— Work to be completed —
Produce the records again in full, exactly as shown below.

(Data extracted from a collection)
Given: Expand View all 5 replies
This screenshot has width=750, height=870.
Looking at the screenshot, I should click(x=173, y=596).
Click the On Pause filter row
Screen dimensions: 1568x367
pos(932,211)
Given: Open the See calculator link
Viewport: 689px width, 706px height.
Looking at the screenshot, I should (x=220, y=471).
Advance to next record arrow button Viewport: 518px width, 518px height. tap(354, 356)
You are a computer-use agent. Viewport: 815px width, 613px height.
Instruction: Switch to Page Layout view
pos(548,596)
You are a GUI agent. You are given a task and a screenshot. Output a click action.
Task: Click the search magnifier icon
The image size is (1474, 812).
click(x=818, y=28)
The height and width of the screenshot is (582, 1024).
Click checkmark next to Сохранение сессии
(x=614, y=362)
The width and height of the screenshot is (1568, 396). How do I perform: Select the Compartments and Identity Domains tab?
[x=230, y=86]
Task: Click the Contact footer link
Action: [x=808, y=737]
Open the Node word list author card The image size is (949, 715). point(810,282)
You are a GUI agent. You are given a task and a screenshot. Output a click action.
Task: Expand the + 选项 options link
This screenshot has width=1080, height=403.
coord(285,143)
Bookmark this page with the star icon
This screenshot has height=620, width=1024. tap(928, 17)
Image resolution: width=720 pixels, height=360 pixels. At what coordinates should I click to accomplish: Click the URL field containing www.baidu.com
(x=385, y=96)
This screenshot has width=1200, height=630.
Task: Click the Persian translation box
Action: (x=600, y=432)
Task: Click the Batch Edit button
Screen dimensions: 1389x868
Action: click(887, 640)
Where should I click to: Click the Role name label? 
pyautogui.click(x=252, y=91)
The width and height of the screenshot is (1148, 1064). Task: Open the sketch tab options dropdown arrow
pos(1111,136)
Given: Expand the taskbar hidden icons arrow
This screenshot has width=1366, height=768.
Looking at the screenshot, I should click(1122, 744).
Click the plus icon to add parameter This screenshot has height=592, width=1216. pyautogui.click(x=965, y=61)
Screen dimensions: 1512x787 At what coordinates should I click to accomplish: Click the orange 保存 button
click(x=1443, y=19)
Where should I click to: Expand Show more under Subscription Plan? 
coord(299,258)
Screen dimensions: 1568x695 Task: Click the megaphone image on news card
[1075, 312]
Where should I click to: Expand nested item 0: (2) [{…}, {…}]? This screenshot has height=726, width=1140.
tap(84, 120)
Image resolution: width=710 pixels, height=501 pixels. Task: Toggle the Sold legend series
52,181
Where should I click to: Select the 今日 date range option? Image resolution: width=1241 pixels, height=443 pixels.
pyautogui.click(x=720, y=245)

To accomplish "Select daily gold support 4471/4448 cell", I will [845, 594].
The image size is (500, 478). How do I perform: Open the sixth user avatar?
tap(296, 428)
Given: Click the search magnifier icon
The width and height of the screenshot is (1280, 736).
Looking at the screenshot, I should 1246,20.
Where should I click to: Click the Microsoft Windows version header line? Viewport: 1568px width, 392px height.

— Problem solution —
Given: Expand View all 5 replies
This screenshot has width=750, height=870.
Looking at the screenshot, I should click(x=173, y=596).
Click the On Pause filter row
Screen dimensions: 1568x367
pos(932,211)
Given: Open the See calculator link
Viewport: 689px width, 706px height.
Looking at the screenshot, I should (x=220, y=471).
Advance to next record arrow button Viewport: 518px width, 518px height. tap(354, 356)
You are a computer-use agent. Viewport: 815px width, 613px height.
Instruction: Switch to Page Layout view
pos(548,596)
You are a GUI agent. You are given a task and a screenshot. Output a click action.
Task: Click the search magnifier icon
The image size is (1474, 812).
click(x=818, y=28)
The height and width of the screenshot is (582, 1024).
Click checkmark next to Сохранение сессии
(x=614, y=362)
The width and height of the screenshot is (1568, 396). How do I perform: Select the Compartments and Identity Domains tab?
[x=230, y=86]
Task: Click the Contact footer link
Action: [x=808, y=737]
Open the Node word list author card The image size is (949, 715). point(810,282)
You are a GUI agent. You are given a task and a screenshot. Output a click action.
Task: Expand the + 选项 options link
This screenshot has width=1080, height=403.
coord(285,143)
Bookmark this page with the star icon
This screenshot has height=620, width=1024. tap(928, 17)
Image resolution: width=720 pixels, height=360 pixels. At what coordinates should I click to accomplish: Click the URL field containing www.baidu.com
(x=385, y=96)
This screenshot has width=1200, height=630.
Task: Click the Persian translation box
Action: (x=600, y=432)
Task: Click the Batch Edit button
Screen dimensions: 1389x868
Action: click(887, 640)
Where should I click to: Click the Role name label? 
pyautogui.click(x=252, y=91)
The width and height of the screenshot is (1148, 1064). Task: Open the sketch tab options dropdown arrow
pos(1111,136)
Given: Expand the taskbar hidden icons arrow
This screenshot has width=1366, height=768.
Looking at the screenshot, I should click(1122, 744).
Click the plus icon to add parameter This screenshot has height=592, width=1216. pyautogui.click(x=965, y=61)
Screen dimensions: 1512x787 At what coordinates should I click to accomplish: Click the orange 保存 button
click(x=1443, y=19)
Where should I click to: Expand Show more under Subscription Plan? 
coord(299,258)
Screen dimensions: 1568x695 Task: Click the megaphone image on news card
[1075, 312]
Where should I click to: Expand nested item 0: (2) [{…}, {…}]? This screenshot has height=726, width=1140.
tap(84, 120)
Image resolution: width=710 pixels, height=501 pixels. Task: Toggle the Sold legend series
52,181
Where should I click to: Select the 今日 date range option? Image resolution: width=1241 pixels, height=443 pixels.
pyautogui.click(x=720, y=245)

To accomplish "Select daily gold support 4471/4448 cell", I will [845, 594].
The image size is (500, 478). How do I perform: Open the sixth user avatar?
tap(296, 428)
Given: Click the search magnifier icon
The width and height of the screenshot is (1280, 736).
Looking at the screenshot, I should 1246,20.
Where should I click to: Click the Microsoft Windows version header line? Viewport: 1568px width, 392px height.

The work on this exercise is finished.